PolarisAstrobotic Technology has unveiled a new design and name — Polaris — for its lunar rover, which will prospect for potentially rich deposits of water ice, methane and other resources at the moon's north pole.

Astrobotic, a Robotics Institute spin-off founded by Robotics Professor William "Red" Whittaker, is pioneering commercial lunar exploration with expeditions that deliver payloads for space agencies and corporate customers.  It also seeks to win the Google Lunar X Prize, which will award more than $20 million to a privately funded team that lands and operates a robot on the moon by December 2015.

The company's plans call for Polaris to be launched atop a Falcon 9 rocket by SpaceX from Cape Canaveral in late October 2015. Four days later, Polaris will land at the lunar north pole during its summer, when patches of ground that are in cold shadow most of the year get brief illumination. This is where ice will be found closest to the surface and when the solar-powered robot will get sufficient sunlight for operations.
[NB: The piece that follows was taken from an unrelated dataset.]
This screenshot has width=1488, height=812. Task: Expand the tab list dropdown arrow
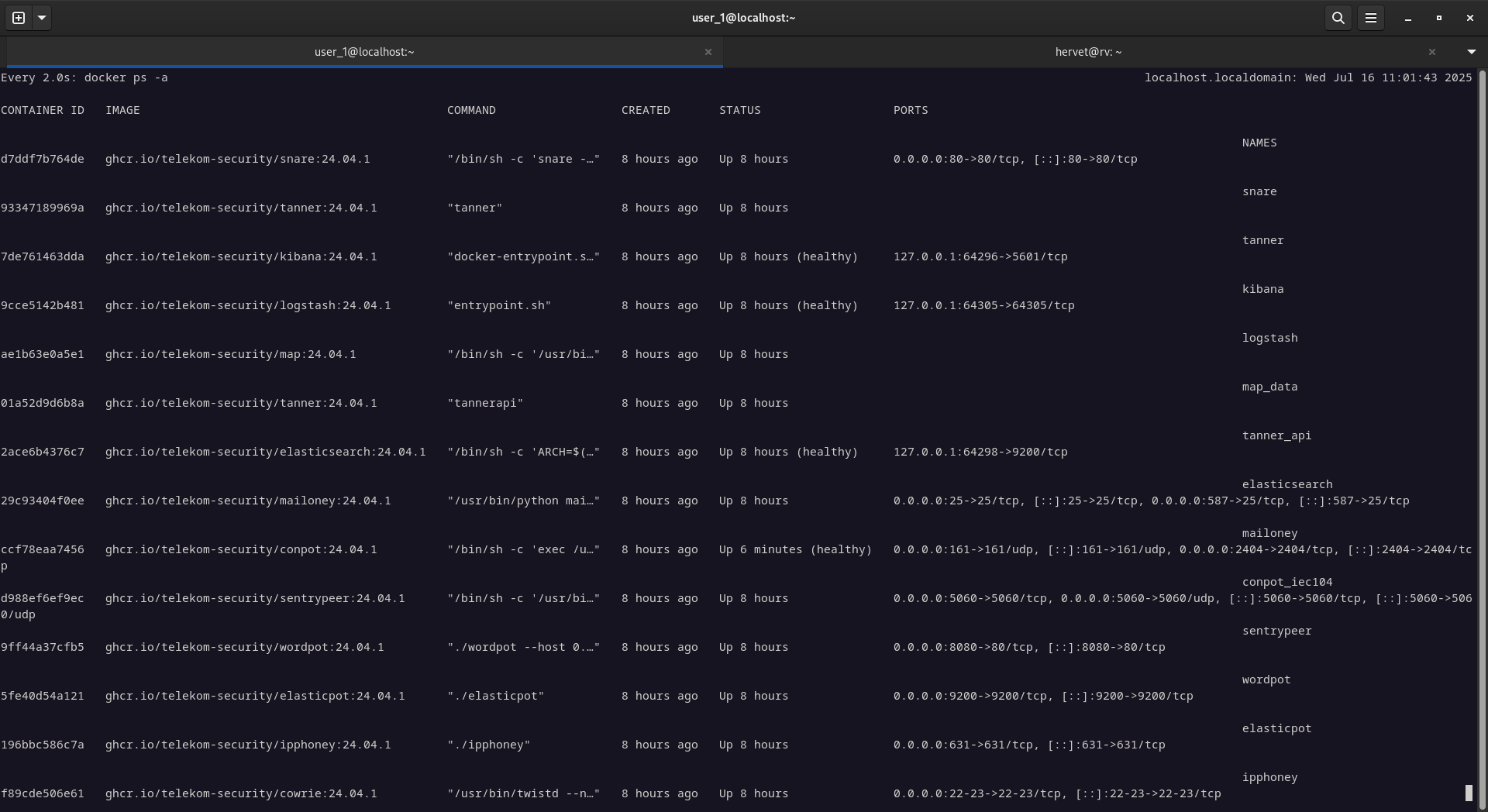1471,52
Polaris will search for ice for the next 12 days until sundown in early November.

The Apollo expeditions only visited six spots along the Moon's equator, so the water, methane, carbon monoxide and other volatiles frozen at the poles went unnoticed for decades. Recent orbiting satellites and a NASA probe that impacted near the south pole showed that polar regions offer resources that could speed human settlement of the solar system. These resources can be turned into rocket propellant to refuel spacecraft for their return trip to Earth. Lunar propellant also can be shipped to Earth orbit to fuel Mars-bound crewed expeditions at less cost than launching propellant from the ground, Astrobotic says.

Polaris carries up to 175 lbs. (80kg) of payload, such as a drill and instruments to analyze samples from the drill. To find the best spot to drill, two sensors will look for signs of hidden ice beneath the surface layer of dry soil. A neutron spectrometer will measure the number of neutrons given off by the first yard of soil beneath the rover; a dip in the reading indicates neutrons coming in from space are being absorbed by hydrogen (in water or methane) in ice beneath the robot. A near infrared spectrometer will look for variations in surface temperature that may hint at ice below.

Polaris is adapted from a lunar excavation machine that Astrobotic has been prototyping under a NASA contract granted in 2010. After Polaris and other prospecting robots find the highest ice concentrations, excavation robots will remove the covering layer of dry soil to recover the ices and deliver them to a plant that turns them into rocket propellant.

The new polar mission supplants Astrobotic's earlier plan to land a robot near an Apollo landing site.